* **Aufgabenstellung**:
Schreiben Sie sämtliche folgenden Zeilen wortgetreu und ohne jede Änderung ab.

* **Dateneinträge**:

━━━━━━━━

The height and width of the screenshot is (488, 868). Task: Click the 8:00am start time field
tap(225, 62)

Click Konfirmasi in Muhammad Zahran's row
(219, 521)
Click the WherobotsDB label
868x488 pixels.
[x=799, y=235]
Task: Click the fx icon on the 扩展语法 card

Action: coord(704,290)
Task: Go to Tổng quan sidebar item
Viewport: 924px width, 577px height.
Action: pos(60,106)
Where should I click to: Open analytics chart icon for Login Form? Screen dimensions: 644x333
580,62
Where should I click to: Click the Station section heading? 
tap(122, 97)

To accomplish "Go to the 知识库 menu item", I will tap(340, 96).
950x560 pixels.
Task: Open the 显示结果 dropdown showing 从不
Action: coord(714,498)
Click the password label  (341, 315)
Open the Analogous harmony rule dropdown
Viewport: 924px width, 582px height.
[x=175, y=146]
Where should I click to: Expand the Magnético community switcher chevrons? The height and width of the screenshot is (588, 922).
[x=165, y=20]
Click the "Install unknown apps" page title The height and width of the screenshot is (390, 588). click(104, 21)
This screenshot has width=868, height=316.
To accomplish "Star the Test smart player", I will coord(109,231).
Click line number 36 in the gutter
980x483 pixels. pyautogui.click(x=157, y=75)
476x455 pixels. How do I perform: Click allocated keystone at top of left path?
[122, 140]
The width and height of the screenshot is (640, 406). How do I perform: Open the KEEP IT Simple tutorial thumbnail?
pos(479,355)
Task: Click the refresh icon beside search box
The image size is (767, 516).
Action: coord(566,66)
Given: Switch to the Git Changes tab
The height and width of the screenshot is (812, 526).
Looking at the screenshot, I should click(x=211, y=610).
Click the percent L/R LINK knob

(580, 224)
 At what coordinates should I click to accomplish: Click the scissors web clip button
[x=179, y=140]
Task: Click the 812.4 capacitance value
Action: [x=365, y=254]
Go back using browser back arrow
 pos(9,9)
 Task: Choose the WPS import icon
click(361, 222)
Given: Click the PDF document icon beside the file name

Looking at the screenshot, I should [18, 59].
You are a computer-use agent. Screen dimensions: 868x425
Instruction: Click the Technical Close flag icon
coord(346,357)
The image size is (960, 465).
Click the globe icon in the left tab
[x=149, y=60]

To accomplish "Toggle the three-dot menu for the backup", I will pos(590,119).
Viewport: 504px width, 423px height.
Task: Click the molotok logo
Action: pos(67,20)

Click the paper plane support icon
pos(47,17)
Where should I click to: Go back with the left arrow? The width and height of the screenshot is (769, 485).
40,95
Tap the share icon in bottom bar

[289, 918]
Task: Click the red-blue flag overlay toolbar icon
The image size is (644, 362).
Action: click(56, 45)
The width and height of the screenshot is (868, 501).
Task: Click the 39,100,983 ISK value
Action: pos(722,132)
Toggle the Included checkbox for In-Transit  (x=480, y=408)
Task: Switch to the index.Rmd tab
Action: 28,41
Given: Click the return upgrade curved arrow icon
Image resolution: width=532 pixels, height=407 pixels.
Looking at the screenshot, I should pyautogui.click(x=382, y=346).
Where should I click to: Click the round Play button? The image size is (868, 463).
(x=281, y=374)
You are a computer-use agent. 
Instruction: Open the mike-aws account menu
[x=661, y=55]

━━━━━━━━

* **Ergebnis der Aufgabe**:
The height and width of the screenshot is (488, 868). Task: Click the 8:00am start time field
tap(225, 62)

Click Konfirmasi in Muhammad Zahran's row
(219, 521)
Click the WherobotsDB label
868x488 pixels.
[x=799, y=235]
Task: Click the fx icon on the 扩展语法 card

Action: coord(704,290)
Task: Go to Tổng quan sidebar item
Viewport: 924px width, 577px height.
Action: pos(60,106)
Where should I click to: Open analytics chart icon for Login Form? Screen dimensions: 644x333
580,62
Where should I click to: Click the Station section heading? 
tap(122, 97)

To accomplish "Go to the 知识库 menu item", I will tap(340, 96).
950x560 pixels.
Task: Open the 显示结果 dropdown showing 从不
Action: coord(714,498)
Click the password label  (341, 315)
Open the Analogous harmony rule dropdown
Viewport: 924px width, 582px height.
[x=175, y=146]
Where should I click to: Expand the Magnético community switcher chevrons? The height and width of the screenshot is (588, 922).
[x=165, y=20]
Click the "Install unknown apps" page title The height and width of the screenshot is (390, 588). click(104, 21)
This screenshot has width=868, height=316.
To accomplish "Star the Test smart player", I will coord(109,231).
Click line number 36 in the gutter
980x483 pixels. pyautogui.click(x=157, y=75)
476x455 pixels. How do I perform: Click allocated keystone at top of left path?
[122, 140]
The width and height of the screenshot is (640, 406). How do I perform: Open the KEEP IT Simple tutorial thumbnail?
pos(479,355)
Task: Click the refresh icon beside search box
The image size is (767, 516).
Action: coord(566,66)
Given: Switch to the Git Changes tab
The height and width of the screenshot is (812, 526).
Looking at the screenshot, I should click(x=211, y=610).
Click the percent L/R LINK knob

(580, 224)
 At what coordinates should I click to accomplish: Click the scissors web clip button
[x=179, y=140]
Task: Click the 812.4 capacitance value
Action: [x=365, y=254]
Go back using browser back arrow
 pos(9,9)
 Task: Choose the WPS import icon
click(361, 222)
Given: Click the PDF document icon beside the file name

Looking at the screenshot, I should [18, 59].
You are a computer-use agent. Screen dimensions: 868x425
Instruction: Click the Technical Close flag icon
coord(346,357)
The image size is (960, 465).
Click the globe icon in the left tab
[x=149, y=60]

To accomplish "Toggle the three-dot menu for the backup", I will pos(590,119).
Viewport: 504px width, 423px height.
Task: Click the molotok logo
Action: pos(67,20)

Click the paper plane support icon
pos(47,17)
Where should I click to: Go back with the left arrow? The width and height of the screenshot is (769, 485).
40,95
Tap the share icon in bottom bar

[289, 918]
Task: Click the red-blue flag overlay toolbar icon
The image size is (644, 362).
Action: click(56, 45)
The width and height of the screenshot is (868, 501).
Task: Click the 39,100,983 ISK value
Action: pos(722,132)
Toggle the Included checkbox for In-Transit  (x=480, y=408)
Task: Switch to the index.Rmd tab
Action: 28,41
Given: Click the return upgrade curved arrow icon
Image resolution: width=532 pixels, height=407 pixels.
Looking at the screenshot, I should pyautogui.click(x=382, y=346).
Where should I click to: Click the round Play button? The image size is (868, 463).
(x=281, y=374)
You are a computer-use agent. 
Instruction: Open the mike-aws account menu
[x=661, y=55]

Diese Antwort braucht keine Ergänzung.